Exercise
In the data below, find the lines containing "list" and say how many there are, nothing more.

Extracted information
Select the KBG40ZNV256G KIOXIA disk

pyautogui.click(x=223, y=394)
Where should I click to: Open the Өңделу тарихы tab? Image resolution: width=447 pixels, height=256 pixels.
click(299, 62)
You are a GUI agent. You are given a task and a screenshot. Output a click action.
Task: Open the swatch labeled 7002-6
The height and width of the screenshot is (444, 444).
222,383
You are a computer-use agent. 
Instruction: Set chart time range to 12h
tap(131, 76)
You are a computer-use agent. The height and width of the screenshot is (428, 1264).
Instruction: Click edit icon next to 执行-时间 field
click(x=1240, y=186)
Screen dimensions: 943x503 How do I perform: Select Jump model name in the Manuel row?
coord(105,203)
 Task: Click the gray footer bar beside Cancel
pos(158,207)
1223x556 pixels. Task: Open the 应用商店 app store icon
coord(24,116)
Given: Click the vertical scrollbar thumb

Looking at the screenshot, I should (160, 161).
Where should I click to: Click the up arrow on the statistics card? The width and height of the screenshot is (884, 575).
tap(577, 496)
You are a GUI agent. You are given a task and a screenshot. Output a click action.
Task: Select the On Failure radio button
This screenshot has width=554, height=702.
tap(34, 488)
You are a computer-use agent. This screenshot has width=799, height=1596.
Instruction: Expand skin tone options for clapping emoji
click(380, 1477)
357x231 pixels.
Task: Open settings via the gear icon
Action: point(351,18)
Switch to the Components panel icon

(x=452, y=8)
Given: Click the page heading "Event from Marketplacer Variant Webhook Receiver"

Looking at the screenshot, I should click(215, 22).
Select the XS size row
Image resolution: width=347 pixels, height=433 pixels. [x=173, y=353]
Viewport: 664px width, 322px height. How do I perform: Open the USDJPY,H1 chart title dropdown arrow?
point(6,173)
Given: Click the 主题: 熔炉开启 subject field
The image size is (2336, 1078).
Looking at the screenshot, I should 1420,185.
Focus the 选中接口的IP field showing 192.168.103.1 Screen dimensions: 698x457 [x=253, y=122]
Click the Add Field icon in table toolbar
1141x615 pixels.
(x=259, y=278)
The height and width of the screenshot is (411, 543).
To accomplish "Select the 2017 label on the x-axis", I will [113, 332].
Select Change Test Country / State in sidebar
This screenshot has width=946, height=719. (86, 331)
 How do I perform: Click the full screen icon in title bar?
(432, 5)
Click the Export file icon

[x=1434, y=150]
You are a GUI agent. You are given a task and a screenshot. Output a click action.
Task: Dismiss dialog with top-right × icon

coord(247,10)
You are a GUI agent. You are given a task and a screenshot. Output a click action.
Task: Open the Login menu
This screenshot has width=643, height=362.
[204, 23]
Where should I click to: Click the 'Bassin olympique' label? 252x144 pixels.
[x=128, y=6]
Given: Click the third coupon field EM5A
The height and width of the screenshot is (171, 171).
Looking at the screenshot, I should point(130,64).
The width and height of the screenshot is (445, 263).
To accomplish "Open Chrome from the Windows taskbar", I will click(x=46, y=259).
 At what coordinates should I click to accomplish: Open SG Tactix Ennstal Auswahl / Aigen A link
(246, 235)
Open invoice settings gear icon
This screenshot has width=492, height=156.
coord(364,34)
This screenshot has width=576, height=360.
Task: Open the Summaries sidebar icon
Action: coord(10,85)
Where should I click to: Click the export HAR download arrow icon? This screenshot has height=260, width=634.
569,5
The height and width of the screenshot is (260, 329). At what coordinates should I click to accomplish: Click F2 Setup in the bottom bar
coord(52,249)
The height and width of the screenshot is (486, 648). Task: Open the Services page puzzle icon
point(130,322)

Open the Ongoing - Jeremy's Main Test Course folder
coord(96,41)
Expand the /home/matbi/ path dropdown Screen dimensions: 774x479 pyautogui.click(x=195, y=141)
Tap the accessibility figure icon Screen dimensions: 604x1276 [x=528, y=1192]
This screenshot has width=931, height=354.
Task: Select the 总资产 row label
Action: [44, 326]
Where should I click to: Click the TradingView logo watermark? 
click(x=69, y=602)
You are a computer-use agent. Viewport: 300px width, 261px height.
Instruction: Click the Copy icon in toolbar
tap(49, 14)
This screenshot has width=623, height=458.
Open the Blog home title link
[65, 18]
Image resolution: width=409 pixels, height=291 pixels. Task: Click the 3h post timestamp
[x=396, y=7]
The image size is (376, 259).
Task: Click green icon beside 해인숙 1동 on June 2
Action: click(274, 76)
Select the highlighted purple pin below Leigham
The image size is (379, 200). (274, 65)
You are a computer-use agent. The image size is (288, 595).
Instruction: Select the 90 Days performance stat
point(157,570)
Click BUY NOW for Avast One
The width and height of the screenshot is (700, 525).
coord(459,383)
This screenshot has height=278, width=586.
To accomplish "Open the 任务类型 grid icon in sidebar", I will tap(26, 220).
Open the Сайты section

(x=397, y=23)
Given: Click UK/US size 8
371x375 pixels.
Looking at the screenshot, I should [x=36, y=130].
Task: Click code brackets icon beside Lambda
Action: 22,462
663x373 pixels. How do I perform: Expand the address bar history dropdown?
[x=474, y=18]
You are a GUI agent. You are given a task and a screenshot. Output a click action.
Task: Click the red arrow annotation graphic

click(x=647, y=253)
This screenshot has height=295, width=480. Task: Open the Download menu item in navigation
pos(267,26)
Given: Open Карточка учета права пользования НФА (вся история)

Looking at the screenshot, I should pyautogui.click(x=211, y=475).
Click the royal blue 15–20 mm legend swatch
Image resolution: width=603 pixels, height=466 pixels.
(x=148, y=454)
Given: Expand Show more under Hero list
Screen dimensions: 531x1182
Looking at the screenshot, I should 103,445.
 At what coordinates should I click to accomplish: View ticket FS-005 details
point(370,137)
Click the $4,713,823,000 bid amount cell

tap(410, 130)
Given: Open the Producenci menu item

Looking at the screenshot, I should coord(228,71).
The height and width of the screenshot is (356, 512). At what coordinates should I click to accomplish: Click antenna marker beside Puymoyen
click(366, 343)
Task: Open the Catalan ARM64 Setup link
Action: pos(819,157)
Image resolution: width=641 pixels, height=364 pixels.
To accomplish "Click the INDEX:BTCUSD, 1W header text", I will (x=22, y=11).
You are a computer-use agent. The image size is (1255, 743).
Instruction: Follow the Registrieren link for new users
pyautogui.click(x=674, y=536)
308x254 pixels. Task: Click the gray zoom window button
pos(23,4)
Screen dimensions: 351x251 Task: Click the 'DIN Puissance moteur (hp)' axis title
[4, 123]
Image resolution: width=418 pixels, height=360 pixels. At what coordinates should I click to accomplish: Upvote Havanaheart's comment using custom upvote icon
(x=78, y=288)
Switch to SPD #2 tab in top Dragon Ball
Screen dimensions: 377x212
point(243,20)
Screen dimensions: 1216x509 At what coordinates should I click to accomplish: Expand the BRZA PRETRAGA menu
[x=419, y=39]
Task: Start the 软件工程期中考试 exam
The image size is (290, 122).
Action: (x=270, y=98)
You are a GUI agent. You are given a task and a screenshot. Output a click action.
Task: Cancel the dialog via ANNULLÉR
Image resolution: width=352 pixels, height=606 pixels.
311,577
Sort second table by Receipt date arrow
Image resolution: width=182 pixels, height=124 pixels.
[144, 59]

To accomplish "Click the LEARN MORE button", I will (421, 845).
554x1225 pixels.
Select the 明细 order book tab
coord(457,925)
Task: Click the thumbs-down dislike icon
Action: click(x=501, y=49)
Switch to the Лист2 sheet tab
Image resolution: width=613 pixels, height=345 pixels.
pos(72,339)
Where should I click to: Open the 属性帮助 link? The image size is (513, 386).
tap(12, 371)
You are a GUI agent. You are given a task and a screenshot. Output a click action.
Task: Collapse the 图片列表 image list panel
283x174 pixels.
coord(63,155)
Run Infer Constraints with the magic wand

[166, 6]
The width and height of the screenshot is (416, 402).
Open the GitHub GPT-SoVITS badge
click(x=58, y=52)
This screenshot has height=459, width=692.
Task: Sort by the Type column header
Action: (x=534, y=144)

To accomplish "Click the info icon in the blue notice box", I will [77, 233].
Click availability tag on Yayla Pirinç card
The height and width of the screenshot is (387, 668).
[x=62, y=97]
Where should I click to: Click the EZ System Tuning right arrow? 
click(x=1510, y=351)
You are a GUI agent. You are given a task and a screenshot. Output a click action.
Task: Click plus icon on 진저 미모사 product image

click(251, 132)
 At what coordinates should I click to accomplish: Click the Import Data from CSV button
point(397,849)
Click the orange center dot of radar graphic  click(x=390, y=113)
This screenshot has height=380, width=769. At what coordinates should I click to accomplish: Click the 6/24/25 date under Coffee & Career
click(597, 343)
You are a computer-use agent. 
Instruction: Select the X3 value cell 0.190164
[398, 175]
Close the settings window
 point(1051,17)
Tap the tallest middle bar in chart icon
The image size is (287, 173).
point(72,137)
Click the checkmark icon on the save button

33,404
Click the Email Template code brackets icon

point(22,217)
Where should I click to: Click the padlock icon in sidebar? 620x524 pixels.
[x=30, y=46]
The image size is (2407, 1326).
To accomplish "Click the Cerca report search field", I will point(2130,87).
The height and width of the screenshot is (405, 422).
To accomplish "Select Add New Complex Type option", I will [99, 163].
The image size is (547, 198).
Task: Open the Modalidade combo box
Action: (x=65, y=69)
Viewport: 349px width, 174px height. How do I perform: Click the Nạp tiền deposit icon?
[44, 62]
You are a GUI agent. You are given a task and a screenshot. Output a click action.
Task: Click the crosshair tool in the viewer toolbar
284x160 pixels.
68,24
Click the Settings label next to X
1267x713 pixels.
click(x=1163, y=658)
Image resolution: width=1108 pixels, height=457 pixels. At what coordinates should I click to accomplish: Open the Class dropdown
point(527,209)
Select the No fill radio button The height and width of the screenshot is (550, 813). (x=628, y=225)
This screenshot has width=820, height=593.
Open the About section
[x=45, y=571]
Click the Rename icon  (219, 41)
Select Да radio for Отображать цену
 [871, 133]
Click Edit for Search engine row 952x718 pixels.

Answer box
2